> [TRY IT]
Wherever the line that contains "Click the green download-arrow extension icon" falls, repeat it and the lines after it exactly until the records end, without any pictures.

(Dataset entries)
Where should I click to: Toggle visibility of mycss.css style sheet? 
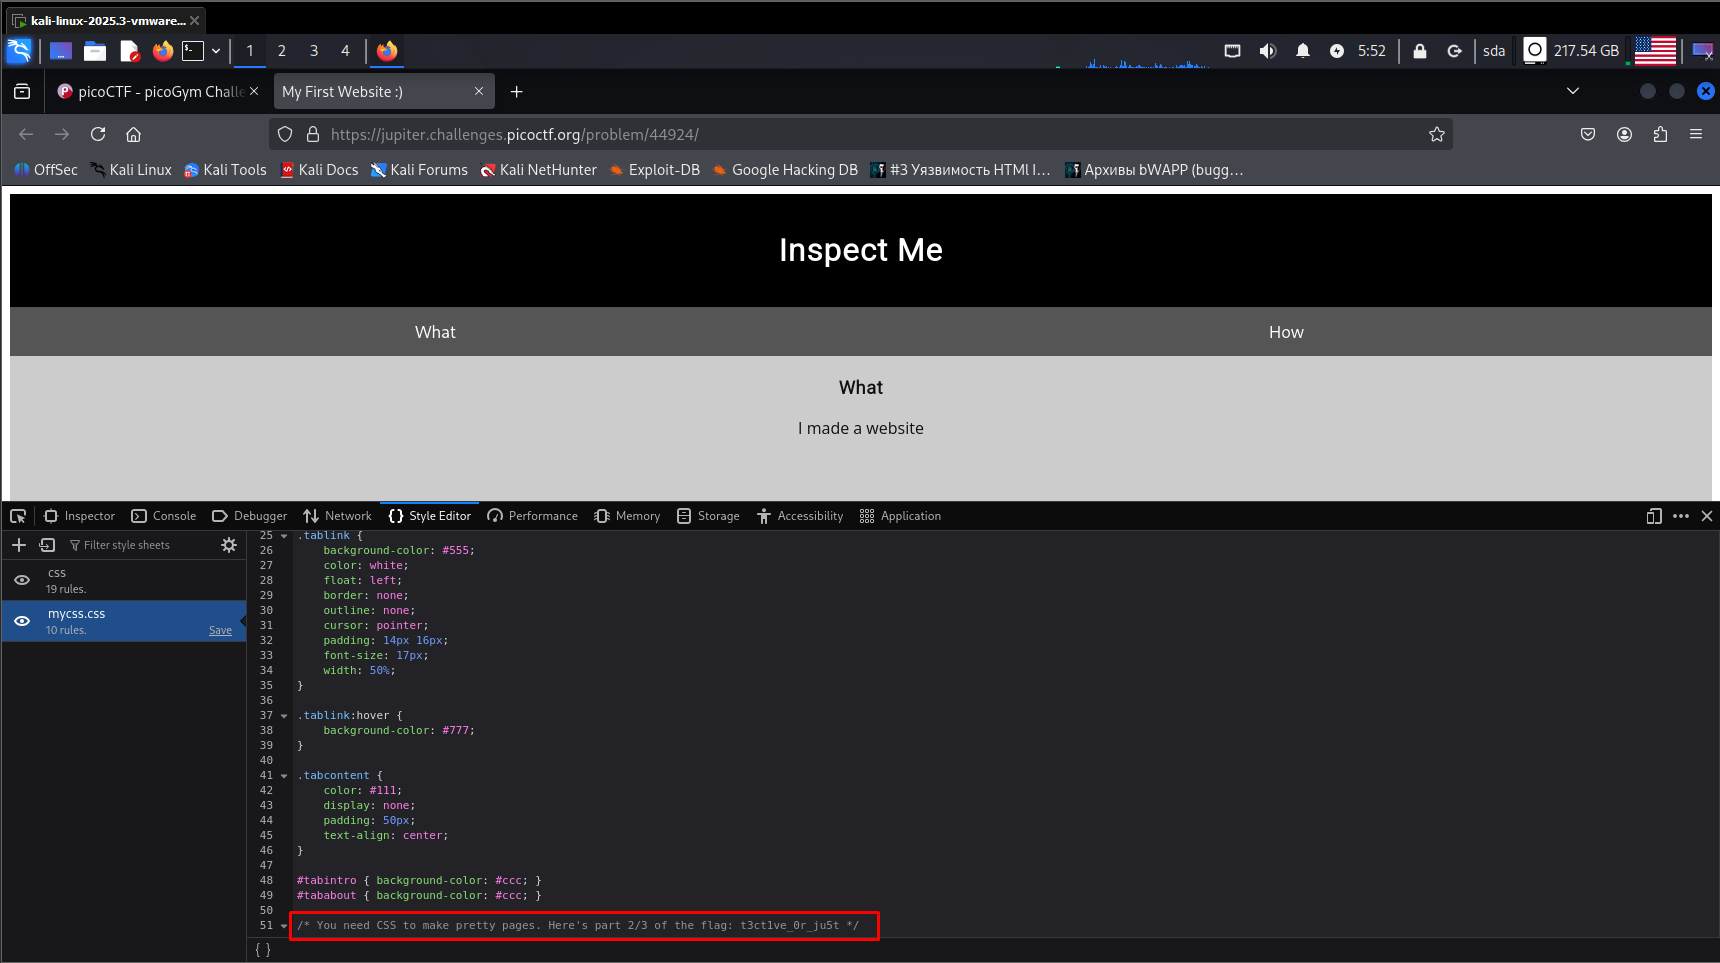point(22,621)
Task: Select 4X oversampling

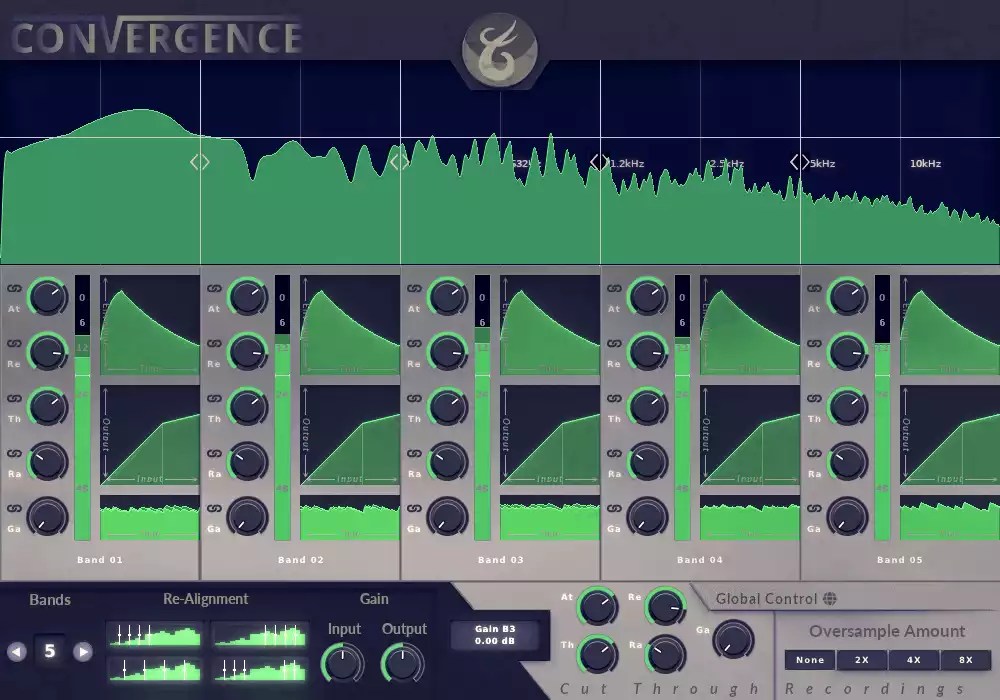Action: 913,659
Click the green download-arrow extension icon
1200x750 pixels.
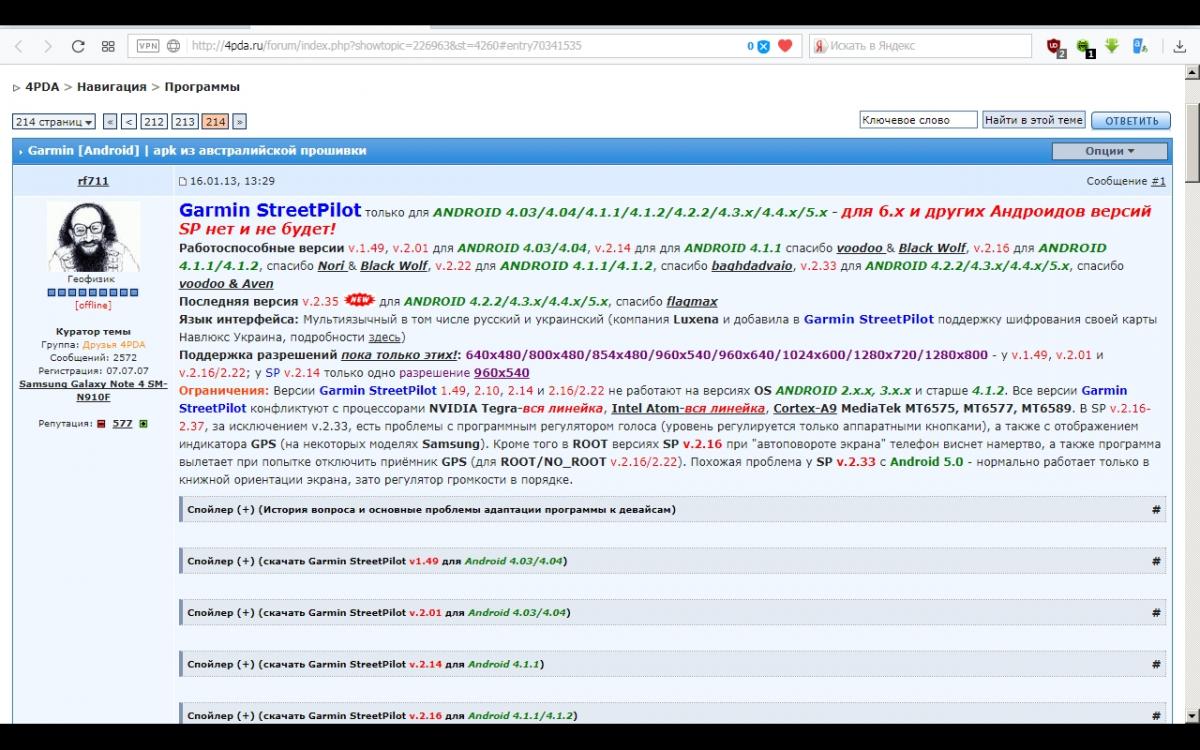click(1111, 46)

> [RESPONSE TO THE EXERCISE]
Click the green download-arrow extension icon
1200x750 pixels.
click(1111, 46)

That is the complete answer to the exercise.